Nella sua lettera, la senatrice democratica ha chiesto spiegazioni a Roffler, affermando che il crollo della banca sembrava essere il risultato di "compiacimento, incompetenza e cattiva gestione" da parte sua e di altri dirigenti. Roffler ha tempo fino al 17 maggio per presentare le sue risposte, ma venerdì non era disponibile per un commento.
Sebbene nessun dirigente specifico di First Republic sia stato indicato come obiettivo dell'indagine della SEC sull'insider trading, le vendite di azioni da parte di diversi alti dirigenti hanno in passatotracl'attenzione dei media. Secondo il Wall Street Journal, i dirigenti di First Republic Bank hanno venduto azioni della società per un valore di quasi 12 milioni di dollari negli ultimi tre mesi.
Il presidente esecutivo James Herbert II ha venduto il maggior numero di azioni, per un valore di 4,5 milioni di dollari, dall'inizio dell'anno.

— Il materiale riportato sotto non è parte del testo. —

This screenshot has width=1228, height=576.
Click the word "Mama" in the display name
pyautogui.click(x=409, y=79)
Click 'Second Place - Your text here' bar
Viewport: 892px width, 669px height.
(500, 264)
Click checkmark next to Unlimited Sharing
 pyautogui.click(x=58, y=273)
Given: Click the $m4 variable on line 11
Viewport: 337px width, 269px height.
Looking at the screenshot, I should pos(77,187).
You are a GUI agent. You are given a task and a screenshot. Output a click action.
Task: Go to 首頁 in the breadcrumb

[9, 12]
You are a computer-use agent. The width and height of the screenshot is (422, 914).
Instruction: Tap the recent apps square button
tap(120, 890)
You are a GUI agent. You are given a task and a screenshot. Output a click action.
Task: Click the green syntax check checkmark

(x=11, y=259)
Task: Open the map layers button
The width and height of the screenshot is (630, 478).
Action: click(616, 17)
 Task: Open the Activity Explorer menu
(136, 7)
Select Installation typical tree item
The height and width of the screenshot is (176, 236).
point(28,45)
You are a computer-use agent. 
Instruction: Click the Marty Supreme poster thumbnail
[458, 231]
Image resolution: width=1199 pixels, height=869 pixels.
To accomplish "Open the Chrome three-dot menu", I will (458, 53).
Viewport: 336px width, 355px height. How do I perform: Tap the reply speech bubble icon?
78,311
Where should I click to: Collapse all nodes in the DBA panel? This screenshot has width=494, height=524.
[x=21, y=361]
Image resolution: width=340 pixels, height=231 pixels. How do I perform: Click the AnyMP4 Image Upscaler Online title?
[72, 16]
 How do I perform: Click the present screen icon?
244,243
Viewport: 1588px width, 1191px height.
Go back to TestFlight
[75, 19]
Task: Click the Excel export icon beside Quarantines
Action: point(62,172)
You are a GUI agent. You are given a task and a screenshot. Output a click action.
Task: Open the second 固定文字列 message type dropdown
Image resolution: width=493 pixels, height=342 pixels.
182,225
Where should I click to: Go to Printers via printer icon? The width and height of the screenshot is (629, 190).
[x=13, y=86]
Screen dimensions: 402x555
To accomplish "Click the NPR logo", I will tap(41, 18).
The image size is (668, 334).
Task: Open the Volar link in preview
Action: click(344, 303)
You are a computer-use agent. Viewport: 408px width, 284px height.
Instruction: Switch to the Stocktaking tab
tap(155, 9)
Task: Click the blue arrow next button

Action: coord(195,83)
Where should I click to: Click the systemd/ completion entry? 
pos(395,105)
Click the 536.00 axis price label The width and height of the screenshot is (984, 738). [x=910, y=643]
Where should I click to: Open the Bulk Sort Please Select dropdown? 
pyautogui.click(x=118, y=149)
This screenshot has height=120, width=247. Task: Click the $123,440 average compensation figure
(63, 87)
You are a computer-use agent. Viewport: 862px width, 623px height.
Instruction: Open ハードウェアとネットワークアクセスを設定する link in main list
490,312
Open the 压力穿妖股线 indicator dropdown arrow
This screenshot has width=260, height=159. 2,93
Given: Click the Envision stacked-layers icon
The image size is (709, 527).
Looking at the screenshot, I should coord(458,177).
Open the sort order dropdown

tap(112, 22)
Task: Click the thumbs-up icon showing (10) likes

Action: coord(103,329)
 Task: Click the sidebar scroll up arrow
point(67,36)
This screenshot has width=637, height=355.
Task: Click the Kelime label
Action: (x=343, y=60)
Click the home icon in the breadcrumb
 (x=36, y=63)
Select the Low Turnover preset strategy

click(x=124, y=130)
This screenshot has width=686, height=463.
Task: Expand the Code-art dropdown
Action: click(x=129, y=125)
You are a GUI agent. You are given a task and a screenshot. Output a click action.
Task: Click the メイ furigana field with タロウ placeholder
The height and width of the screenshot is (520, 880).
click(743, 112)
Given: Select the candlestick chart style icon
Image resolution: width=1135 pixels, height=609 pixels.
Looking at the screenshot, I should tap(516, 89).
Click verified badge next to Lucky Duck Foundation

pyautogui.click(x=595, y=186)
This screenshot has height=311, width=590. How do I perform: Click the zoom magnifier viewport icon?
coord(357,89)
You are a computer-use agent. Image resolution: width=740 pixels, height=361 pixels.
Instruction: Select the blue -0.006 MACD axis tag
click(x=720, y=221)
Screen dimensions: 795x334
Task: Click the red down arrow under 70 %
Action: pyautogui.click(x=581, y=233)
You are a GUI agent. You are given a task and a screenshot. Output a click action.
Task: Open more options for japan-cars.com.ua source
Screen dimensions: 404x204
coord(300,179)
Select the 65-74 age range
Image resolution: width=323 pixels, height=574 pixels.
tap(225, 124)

Inoltre, quattro alti dirigenti della banca in difficoltà hanno venduto complessivamente azioni per un valore di 11,8 milioni di dollari quest'anno, con prezzi medi di poco inferiori a 130 dollari per azione.
Queste vendite sono avvenute pochi giorni prima che la banca si trovasse ad affrontare problemi di liquidità, a seguito della corsa al ritiro dei fondi da parte degli investitori dopo il crollo di Silicon Valley Bank e Signature Bank.
Le vendite dei dirigenti non includevano i piani 10b5-1
È fondamentale sapere che nessuna delle dichiarazioni di vendita dei dirigenti indicava che fossero state eseguite nell'ambito di piani 10b5-1, ovvero vendite programmate in anticipo e concepite per proteggere i dirigenti aziendali dalle accuse di insider trading.
Tuttavia, queste operazioni sono passate in gran parte inosservate, poiché First Republic non è tenuta a segnalare le vendite di azioni da parte di insider alla SEC in virtù di una disposizione del Securities Act del 1933. Le operazioni dei dirigenti sono state invece segnalate alla Federal Deposit Insurance Corporation, che le pubblica periodicamente sul proprio sito web.
Il fallimento di First Republic Bank è solo uno dei numerosi casi di bancarotta registrati quest'anno, tra cui Silicon Valley Bank e Signature Bank. Questi fallimenti evidenziano l'attuale instabilità finanziaria del settore bancario. La SEC sta inoltre indagando sulle attività di trading di Silicon Valley Bank, in particolare in relazione al suo crollo avvenuto a marzo.